Los tomochitecos, dispersos y agazapados, se retiraron con lentitud táctica haciendo un fuego vivo y certero que contenía a los asaltantes a buena distancia. Sólo aquellos famosos indios de Sonora adelantaban audazmente, ansiosos por combatir contra tan terrible enemigo. Pero era desventajosísima la posición de aquéllos, quienes, a descubierto en lo alto de lomas peladas eran cazados desde la torre de la iglesia, por los tiradores ocultos en las milpas, o por los tomoches que en el valle retrocedían por táctica, para anonadar al adversario ante las primeras casas.

Una vez en ellas, disparando por las claraboyas practicadas en las paredes, los de Tomochic contuvieron a los asaltantes, quienes después de pasar el río, viendo mayor peligro en volver la espalda que en arrojarse a vanguardia con ímpetu, jadeantes, arrodillándose a trechos para hacer fuego y continuando después la carrera, tronchando las cañas y saltando por entre piedras, se estrellaron contra los fuegos certerísimos de las casas convertidas en blockhouses.

Un sargento primero del Undécimo, en el momento en que arrodillado apuntaba a una cabeza que a lo lejos sobresalía de alta roca, cayó, herido de muerte en la frente; y lo extraño fue que en la misma posición quedó en el suelo, con el arma entre las dos manos, en actitud de apuntar, con las cuencas de los ojos vacías, el cañón del fusil salpicado de sesos ...

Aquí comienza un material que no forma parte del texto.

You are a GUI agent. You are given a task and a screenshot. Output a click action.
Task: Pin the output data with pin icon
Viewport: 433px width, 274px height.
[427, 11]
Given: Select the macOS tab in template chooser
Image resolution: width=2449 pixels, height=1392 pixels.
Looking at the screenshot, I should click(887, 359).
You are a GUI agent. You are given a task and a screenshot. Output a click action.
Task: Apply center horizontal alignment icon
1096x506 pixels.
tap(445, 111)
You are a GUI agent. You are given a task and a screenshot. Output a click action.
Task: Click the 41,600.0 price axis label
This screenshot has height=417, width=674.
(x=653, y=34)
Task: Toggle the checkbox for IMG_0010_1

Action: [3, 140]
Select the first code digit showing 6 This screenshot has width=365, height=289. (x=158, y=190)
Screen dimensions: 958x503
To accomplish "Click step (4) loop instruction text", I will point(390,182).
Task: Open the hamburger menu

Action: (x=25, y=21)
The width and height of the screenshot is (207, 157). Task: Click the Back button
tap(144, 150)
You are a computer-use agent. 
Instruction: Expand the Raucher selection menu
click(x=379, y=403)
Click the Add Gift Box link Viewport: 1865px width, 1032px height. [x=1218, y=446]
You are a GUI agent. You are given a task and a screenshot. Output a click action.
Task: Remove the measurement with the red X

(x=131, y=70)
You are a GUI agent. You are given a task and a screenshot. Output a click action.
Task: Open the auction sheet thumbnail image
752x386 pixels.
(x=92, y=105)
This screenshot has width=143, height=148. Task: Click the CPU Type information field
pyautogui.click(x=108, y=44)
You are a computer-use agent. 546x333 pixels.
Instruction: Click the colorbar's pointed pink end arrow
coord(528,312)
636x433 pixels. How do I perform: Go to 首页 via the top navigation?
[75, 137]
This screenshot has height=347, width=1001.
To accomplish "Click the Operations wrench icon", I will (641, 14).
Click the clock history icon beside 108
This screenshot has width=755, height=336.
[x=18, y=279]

El combate, generalizado ya en toda la línea, tomó en aquel momento un aspecto de batalla. El humo de la pólvora excitaba; todos gritaban enronquecidos con gritos que dominaban el estruendo de las descargas. Y allá, del Cuartel General del coronel Torres, partió el toque siniestro de media vuelta, y hubo que retroceder tras el heróico ataque.

El capitán segundo Francisco Corona, del Duodécimo Batallón, de bigotes grises de verdadero veterano, tronaba, animando a su tropa, al aproximarse a las casas.

- ¡Adentro, muchachos! ¡Adentro, muchachitos! ¡El que se muere, se muere! ¡No hemos de morir de parto! ¡Viva el coronel Torres ... ! ¡Viva el Duodécimo Batallón!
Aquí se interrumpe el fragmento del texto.